Aunque hacia el final de su vida, y después del Gran Motín de la India de 1857, Tocqueville moderó su respaldo a la necesidad y los beneficios del gobierno colonial, sus posiciones de ser imperial por un lado y liberal por el otro colisionaban entre sí. Es cierto que Tocqueville estaba particularmente preocupado por el estatus cada vez menos relevante de Francia en Europa después de 1815, pero lo que sigue siendo tan sorprendente es su lucidez para darse cuenta de que la Argelia francesa terminaría en tragedia.

Todos los hombres interesantes son un compendio de contradicciones y la enorme correspondencia de Tocqueville con un gran número de hombres y mujeres de relevancia en Francia, Estados Unidos y el Reino Unido, países que visitó con frecuencia y cuyas élites políticas e intelectuales conocía bien (su esposa era inglesa), sugiere que era un brillante conversador y un amigo muy leal.

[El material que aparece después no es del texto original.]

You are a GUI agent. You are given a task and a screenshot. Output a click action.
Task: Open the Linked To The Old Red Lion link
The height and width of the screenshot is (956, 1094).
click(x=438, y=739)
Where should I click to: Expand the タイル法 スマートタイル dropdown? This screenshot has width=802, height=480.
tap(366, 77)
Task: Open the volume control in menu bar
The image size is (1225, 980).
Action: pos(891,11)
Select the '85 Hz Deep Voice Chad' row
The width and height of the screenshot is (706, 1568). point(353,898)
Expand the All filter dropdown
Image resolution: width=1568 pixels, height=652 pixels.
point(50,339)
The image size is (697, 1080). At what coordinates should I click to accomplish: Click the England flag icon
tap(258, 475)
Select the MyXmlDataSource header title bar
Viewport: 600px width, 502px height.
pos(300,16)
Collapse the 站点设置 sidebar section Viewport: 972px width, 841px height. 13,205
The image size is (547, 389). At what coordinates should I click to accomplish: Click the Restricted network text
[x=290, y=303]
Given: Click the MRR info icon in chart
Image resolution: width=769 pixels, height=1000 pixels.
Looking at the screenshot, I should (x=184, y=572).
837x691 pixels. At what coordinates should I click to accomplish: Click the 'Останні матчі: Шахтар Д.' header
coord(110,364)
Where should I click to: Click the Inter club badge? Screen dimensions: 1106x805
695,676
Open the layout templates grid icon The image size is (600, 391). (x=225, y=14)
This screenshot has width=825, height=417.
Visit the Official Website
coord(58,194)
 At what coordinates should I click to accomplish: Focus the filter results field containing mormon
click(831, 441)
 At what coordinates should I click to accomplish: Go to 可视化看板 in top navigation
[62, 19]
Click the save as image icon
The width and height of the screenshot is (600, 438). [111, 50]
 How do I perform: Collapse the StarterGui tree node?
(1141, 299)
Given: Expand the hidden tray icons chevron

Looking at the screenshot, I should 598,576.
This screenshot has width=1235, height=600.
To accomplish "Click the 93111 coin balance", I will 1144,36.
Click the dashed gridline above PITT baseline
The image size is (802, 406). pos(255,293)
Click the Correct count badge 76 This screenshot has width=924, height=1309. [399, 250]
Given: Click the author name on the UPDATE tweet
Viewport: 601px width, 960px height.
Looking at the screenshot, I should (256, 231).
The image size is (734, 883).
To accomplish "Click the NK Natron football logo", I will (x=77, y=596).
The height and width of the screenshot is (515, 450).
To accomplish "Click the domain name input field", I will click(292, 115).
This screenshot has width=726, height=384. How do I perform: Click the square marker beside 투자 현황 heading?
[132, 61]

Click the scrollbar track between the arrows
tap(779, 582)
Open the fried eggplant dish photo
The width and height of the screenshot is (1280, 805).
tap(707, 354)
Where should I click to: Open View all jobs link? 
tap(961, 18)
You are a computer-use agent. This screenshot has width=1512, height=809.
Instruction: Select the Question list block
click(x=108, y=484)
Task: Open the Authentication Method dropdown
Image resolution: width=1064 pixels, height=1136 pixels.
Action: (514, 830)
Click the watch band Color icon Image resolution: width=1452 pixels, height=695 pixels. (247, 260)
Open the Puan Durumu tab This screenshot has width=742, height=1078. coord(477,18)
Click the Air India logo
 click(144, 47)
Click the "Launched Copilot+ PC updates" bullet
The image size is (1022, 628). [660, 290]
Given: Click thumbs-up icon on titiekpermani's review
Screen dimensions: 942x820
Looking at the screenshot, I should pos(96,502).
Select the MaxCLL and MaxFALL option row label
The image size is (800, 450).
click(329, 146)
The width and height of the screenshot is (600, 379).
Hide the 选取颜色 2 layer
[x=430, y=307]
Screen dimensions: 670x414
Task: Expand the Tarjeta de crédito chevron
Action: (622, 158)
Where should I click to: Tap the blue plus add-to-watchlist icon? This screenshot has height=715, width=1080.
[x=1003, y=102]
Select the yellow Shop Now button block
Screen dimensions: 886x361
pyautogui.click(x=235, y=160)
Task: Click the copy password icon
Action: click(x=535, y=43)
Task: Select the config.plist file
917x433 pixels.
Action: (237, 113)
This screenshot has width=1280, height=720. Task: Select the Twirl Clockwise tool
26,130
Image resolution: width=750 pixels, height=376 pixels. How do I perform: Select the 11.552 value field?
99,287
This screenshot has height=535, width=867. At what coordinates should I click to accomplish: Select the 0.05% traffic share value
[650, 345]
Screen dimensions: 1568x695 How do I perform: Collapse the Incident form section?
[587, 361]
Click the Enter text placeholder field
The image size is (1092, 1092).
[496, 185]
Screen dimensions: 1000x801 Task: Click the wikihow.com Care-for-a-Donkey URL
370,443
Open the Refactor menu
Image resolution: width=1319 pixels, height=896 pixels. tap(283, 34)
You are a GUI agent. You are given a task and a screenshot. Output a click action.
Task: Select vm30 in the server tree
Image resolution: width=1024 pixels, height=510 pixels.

Tocqueville se sentía particularmente a gusto con los radicales ingleses, quizás porque, como él, combinaban modales elitistas con ambiciones reformistas. En ellos reconocía el tipo de político en el que quería convertirse.

Pero también se mostró profundamente conmocionado por la pobreza que presenció en ciudades industriales como Manchester, por no mencionar Irlanda, sobre la que coincidió en que estaba “colonizada”. Su descripción de Manchester va directa al grano: “De esta sucia cloaca fluye oro puro. Aquí la humanidad alcanza su desarrollo más completo y el más brutal; aquí la civilización obra sus milagros y el hombre civilizado se vuelve casi un salvaje”. Reflexionó sobre el hecho de que “el respeto que la gente asocia a la riqueza en Inglaterra es motivo de desesperación”. Su camino y el de Karl Marx se cruzaron en Londres en más de una ocasión, pero nunca se encontraron.

The Man who understood Democracy es un estudio elegantemente escrito sobre un hombre que se describía a sí mismo como un aristócrata de corazón que se convirtió en demócrata por la razón. Zunz resume a la perfección el objeto de su estudio cuando describe a Tocqueville como un hombre que “canalizó su ansiedad en una fuerza creativa y tradujo su pasión por la libertad en una profunda y exigente apreciación de la democracia”.